Film Manufacturers Inc. (FMI) was founded by filmmaker Katharina Otto-Bernstein to create an international production company that develops, produces and co-produces fiction and non-fiction entertainment.

In 2006, FMI’s Absolute Wilson had its world premiere at the Berlin Film Festival; after a successful international festival run, it went on to win the Art Film of the Year award from Art Basel. In 2007, Absolute Wilson – The Biography was published by Prestel Publishing as a companion book.

Otto-Bernstein directed and produced Beautopia for FMI, which screened in competition at Sundance Film Festival in 1998 and won the Silver Hugo at the Chicago Film Festival the same year. FMI's other titles include The Need For Speed, Coming Home, When Night Falls Over Moscow, and The Second Greatest Story Ever Told.

Mapplethorpe: Look at the Pictures, produced by Otto-Bernstein for FMI, received its premiere at Sundance Film Festival in January 2016, followed by the International Premiere at the Berlin Film Festival in February, and a world television premiere on HBO in April. The film was released theatrically in the US and UK in April 2016, followed by the rest of the world. Mapplethorpe: Look at the Pictures was nominated for two Emmy Awards: Outstanding Documentary Or Nonfiction Special and Outstanding Cinematography For A Nonfiction Program.
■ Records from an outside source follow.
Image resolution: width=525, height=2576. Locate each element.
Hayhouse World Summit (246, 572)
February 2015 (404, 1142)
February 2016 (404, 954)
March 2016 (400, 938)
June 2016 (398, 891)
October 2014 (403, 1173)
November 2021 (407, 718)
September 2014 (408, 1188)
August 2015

In 2018, FMI executive-produced The Price of Everything, a documentary examining the role of art and artistic passion in today’s money driven, consumer-based society. The film had its world premiere at Sundance Film Festival, followed by a theatrical run, and a TV premiere on HBO.

In 2019, FMI was a co-producer on the Amazon Prime TV-Series Fur Umme, which is currently developing its second season. 

In 2021, FMI produced the narrative feature Maalsund (starring Ulrich Tukur and Sibel Kekilli, Westdeutscher Rundfunk). Currently in pre-production are Heisenberg (directed by Uli Edel) and The Galapagos Affair (directed by Marc Rothemund).